Magazine on the early pedal-powered bicycle
The South was still burning. Thousands of Confederate POWs remained in Union custody, having refused allegiance to their Yankee victors, and only a partial accounting of the 623,000 war dead had been made. It was a mere eight weeks after Appomattox and the end of the Civil War, but people were already on the move. The promise of America's large northern industrial cities, where work could be had and lives remade, triggered a massive response home and abroad.
The swell of humanity included a twenty-two-year-old French mechanic whose July transatlantic passage was notable because of what he steadfastly towed in a large clanging steamer trunk. Within were the unassembled parts of the first modern-era bicycle to land upon U.S. shores. Pierre Lallement, a baby-faced man with short legs and a penguin's stride, was the first of what would be a very long line of dreamers, schemers, and spectacular failures who would see in the beautiful symmetry of moving bicycle parts a new beginning. His wrought-iron frame didn't look like much, but he won a patent in 1866 and, more incredible still, he rode the thing, nobly taking to the green at New Haven, Connecticut, as a few rubbernecking strollers looked on.

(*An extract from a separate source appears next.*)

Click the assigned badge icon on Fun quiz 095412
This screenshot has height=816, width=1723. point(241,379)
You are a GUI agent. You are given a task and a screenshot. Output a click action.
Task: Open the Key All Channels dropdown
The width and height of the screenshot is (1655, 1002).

Lallement's bicycle was, in truth, a giant advance that somehow eluded the best and brightest minds for generations, with "two wooden wheels, with iron tires, of nearly equal size, one before the other, surmounted by a wooden perch." The patent description, however, failed to emphasize the genius of the new design--foot pedals that would not just propel it but balance it. For the first time a rider could elevate his feet from terra firma (earlier versions were straddled and powered by hard, scooter-style pushes), drive his wherewithal into foot pedal cranks, and directly propel his earthly volume. One hundred and fifty years later it is the advance that a six-year-old who rides a bicycle for the first time remembers, the moment when the ground gives way, the wind sweetens, and nerve ends spark like dry tinder. It is the moment when doubt and fear release in a simple, fundamental expression of pungent emotion--something that sounds like "Wheeeee!"

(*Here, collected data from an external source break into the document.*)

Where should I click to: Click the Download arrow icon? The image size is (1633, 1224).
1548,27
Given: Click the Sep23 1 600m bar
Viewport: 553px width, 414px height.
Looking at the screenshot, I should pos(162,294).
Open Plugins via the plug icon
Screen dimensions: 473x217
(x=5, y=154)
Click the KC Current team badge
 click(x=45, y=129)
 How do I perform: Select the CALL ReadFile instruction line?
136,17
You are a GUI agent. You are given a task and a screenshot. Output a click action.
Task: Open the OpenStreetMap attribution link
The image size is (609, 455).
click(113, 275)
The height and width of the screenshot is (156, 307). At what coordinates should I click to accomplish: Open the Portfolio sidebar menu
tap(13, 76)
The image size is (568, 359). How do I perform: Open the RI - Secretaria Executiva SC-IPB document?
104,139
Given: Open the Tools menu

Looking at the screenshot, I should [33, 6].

Lallement didn't wait around long enough to see his bicycle gain acceptance--after a few years of queer looks and uneventful sales he glumly sailed back to France--but Americans did briefly experience a faddish burst of enthusiasm. It only lasted a year or two before they sharply turned on the contraption, dubbing the hard mechanical horse the "boneshaker." It was uncomfortable, unreliable, and rather awkward (the pedals were attached to the front wheel and not directly beneath the rider). Showcase races at outdoor courses did nothing to help the cause, as even supremely fit men on state-of-the art velocipedes (the precious-sounding term for the premodern steed) found walking speeds hard to best. It was not a racing bicycle. In a post-Civil War world where urban Americans had lofty expectations of a European-style enlightenment, the bike didn't measure up. By 1870, only five years after Lallement's dodgy transatlantic adventure, the primitive boneshaker was far more dead than alive.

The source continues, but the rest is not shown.